++++ SOURCE EXTRACT ++++
On 7/31/24 11:25, Laura Nao wrote:
It looks like sleepgraph.py is more focused on analyzing suspend/resume timings, while bootgraph.py measures boot time using the kernel log and ftrace. The latter might indeed come in handy. As far as I can see, the script doesn't support automatic detection of boot slowdowns, and the output is in HTML format, which is meant for human analysis. However, I can look into adding support for a more machine-readable output format too. The test proposed in this patch could then use bootgraph.py to generate the reference file and measure current boot timings.
I'll look into this and report back.
After examining the bootgraph.py script, it seems feasible to add support for generating the output in a machine-readable format (e.g., JSON) for automated analysis. Todd, I've CC'd you on this discussion in case you have feedback on possibly using bootgraph.py in an automated test to detect slowdowns.
Some points to consider:
- The bootgraph.py script supports ftrace through the -fstat and -ftrace options, and it parses the kernel log to get initcall timings. To use this in an automated test, we need a way to provide the necessary command line options. One approach is to include these options in a bootconfig file embedded in the kernel image (as per proposal in this RFC). Shuah, do you think this is acceptable? I haven't seen other tests doing this, so I'm unsure if this is a proper way to handle required command line options in a selftest.
++++ PROVIDED MATERIAL ++++
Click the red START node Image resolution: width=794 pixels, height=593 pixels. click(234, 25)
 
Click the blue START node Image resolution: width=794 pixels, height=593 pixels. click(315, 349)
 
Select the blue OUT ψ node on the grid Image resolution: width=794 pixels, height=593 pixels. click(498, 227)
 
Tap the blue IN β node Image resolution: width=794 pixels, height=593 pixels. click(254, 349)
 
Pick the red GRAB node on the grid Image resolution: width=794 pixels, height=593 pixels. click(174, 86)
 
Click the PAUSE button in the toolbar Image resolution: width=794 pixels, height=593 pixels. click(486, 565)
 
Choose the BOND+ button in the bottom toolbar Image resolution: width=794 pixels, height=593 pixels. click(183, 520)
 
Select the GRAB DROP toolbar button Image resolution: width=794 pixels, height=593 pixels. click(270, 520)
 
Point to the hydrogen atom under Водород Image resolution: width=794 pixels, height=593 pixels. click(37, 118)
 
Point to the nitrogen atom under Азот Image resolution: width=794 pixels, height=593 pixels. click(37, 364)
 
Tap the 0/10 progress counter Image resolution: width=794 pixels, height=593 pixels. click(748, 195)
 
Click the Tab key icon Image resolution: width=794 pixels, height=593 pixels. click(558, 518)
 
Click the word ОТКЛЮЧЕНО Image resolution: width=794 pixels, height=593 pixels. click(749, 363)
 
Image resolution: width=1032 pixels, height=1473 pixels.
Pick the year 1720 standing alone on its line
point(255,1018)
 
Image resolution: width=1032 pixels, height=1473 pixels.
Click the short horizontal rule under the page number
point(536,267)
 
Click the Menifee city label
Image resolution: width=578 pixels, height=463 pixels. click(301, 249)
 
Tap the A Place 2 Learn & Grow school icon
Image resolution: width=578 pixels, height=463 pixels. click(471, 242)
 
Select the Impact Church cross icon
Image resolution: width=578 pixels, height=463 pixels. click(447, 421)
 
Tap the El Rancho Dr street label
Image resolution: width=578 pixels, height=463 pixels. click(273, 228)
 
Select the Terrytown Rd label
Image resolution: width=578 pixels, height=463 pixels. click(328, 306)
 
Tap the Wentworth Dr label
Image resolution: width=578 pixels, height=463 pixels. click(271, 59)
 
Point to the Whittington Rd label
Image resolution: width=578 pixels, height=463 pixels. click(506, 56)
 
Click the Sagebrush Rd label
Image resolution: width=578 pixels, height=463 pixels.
++++
### DIRECTIVE A
Output the passage of the bootgraph.py thread from "Some points to" up to and including "in a selftest.", copied word for word.
### DIRECTIVE B
Condense the paragraph of the bootgraph.py thread beginning "It looks like sleepgraph.py" into a bulleted list that keeps its main facts.
### DIRECTIVE C
Carry the bootgraph.py thread forward from its final sentence, writing the next part of the message.

### TASK RESULT A
Some points to consider:
- The bootgraph.py script supports ftrace through the -fstat and -ftrace options, and it parses the kernel log to get initcall timings. To use this in an automated test, we need a way to provide the necessary command line options. One approach is to include these options in a bootconfig file embedded in the kernel image (as per proposal in this RFC). Shuah, do you think this is acceptable? I haven't seen other tests doing this, so I'm unsure if this is a proper way to handle required command line options in a selftest.

### TASK RESULT B
- sleepgraph.py focuses on analyzing suspend/resume timings.
- bootgraph.py measures boot time using the kernel log and ftrace, and might be useful.
- bootgraph.py does not support automatic detection of boot slowdowns.
- Its output is HTML, intended for human analysis.
- Support for a more machine-readable output format could be added.
- The test proposed in the patch could then use bootgraph.py to generate the reference file and measure current boot timings.

### TASK RESULT C
- The bootgraph.py script tracks timings for all init calls, which might be excessive and generate too much output when integrated in an automated test. We might need to limit the test output to report only significant slowdowns to make it manageable.
- I'd like to get some feedback on which key boot process events are more relevant to track; depending on this, we could use the bootgraph.py script to monitor initcalls and possibly other events tracked via ftrace. The script currently uses the function_graph tracer, and its parser is designed for this tracer's output. If we need to track other events (e.g., kprobe events), the parser might need some adjustments.
I'll be discussing this at LPC in September (https://lpc.events/event/18/contributions/1700/) and look forward to exploring more details and alternative approaches for an automated boot time test.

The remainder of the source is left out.